PAGE EXTRACT:
┌──
One problem, though, is that we can't define default implementations that rely on an encapsulated state (a.k.a. stateful mixins in other circles).

Imagine, for instance, that I would like to create a reusable implementation of a tree walker that simply traverses a tree, calls methods before and after visiting each node, and also records the keys it sees during the traversal. Clearly, that is simple to implement with a class:

open class TreeWalker {
  public private(set) final var parentKeys: [Int] = []

  open func willVisit(_ tree: Tree) -> Bool { true }
  open func didVisit(_ tree: Tree) -> Bool { true }

  public final func walk(_ tree: Tree) -> Bool {
    guard willVisit(tree) else { return true }
    return traverse(tree: tree) && didVisit(tree)
  }

  internal func traverse(tree: Tree) -> Bool {
    // The implementation is irrelevant to this discussion.
  }
}

Unfortunately, using a class prevents me from defining tree walkers with value semantics (well, to be fair, we could write classes that behave like values, but that's generally not straightforward).

If I wanted to turn this class into a protocol with a default implementation of the traversal logic, I wouldn't be able to make parentKeys a read-only property. That breaks the encapsulation principle, because clients of a TreeWalker need only to know about willVisit(_:), didVisit(_:) and walk(_:).

We can achieve some level of encapsulation by defining implementations in extensions, without matching requirements.
└──
DATA SECTION:
┌──
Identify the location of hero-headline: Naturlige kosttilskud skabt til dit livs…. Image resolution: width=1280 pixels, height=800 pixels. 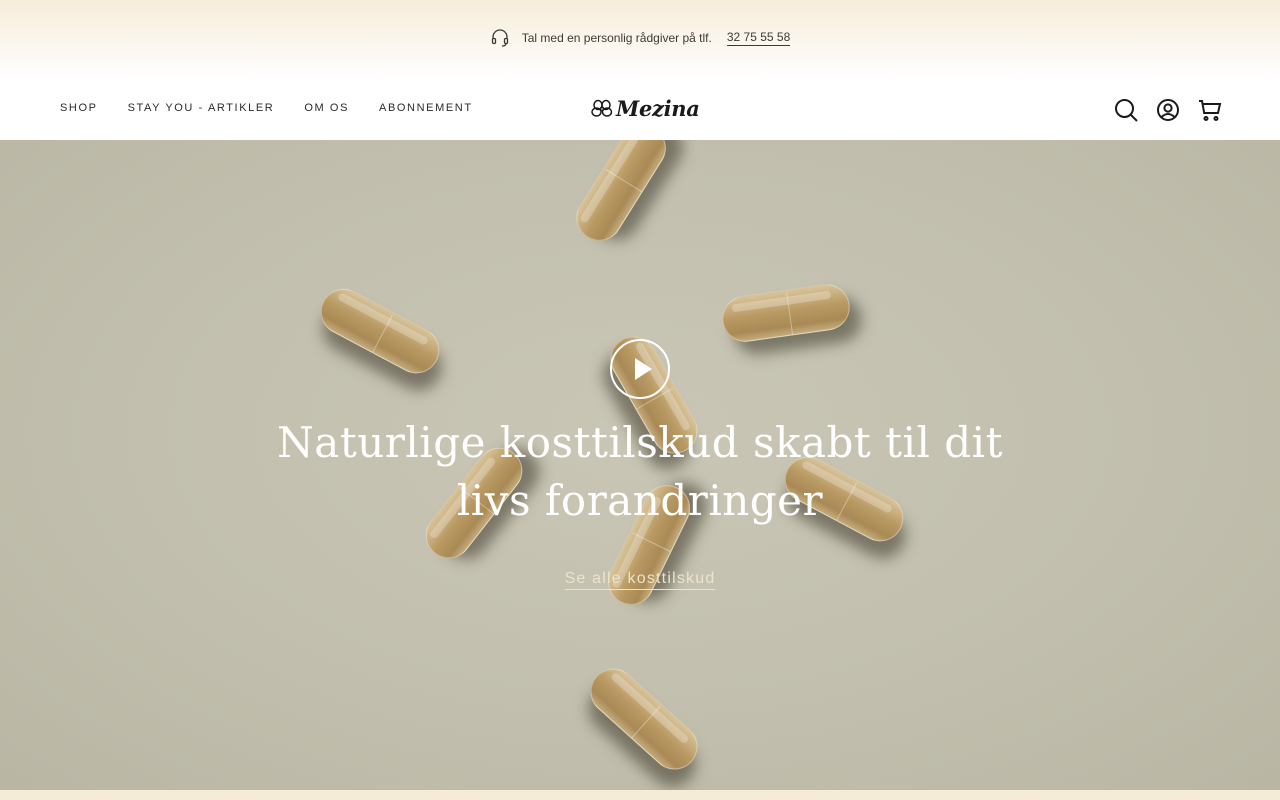
(640, 472).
└──
PROBLEM 1: According to the tree walker excerpt, what does using a class prevent the writer from defining?
PROBLEM 2: Rewrite the tree walker excerpt starting with "If I wanted" and going on through "without matching requirements.", putting "get-only" in place of "read-only".

PROBLEM SOLUTION 1: Tree walkers with value semantics.

PROBLEM SOLUTION 2:
If I wanted to turn this class into a protocol with a default implementation of the traversal logic, I wouldn't be able to make parentKeys a get-only property. That breaks the encapsulation principle, because clients of a TreeWalker need only to know about willVisit(_:), didVisit(_:) and walk(_:).

We can achieve some level of encapsulation by defining implementations in extensions, without matching requirements.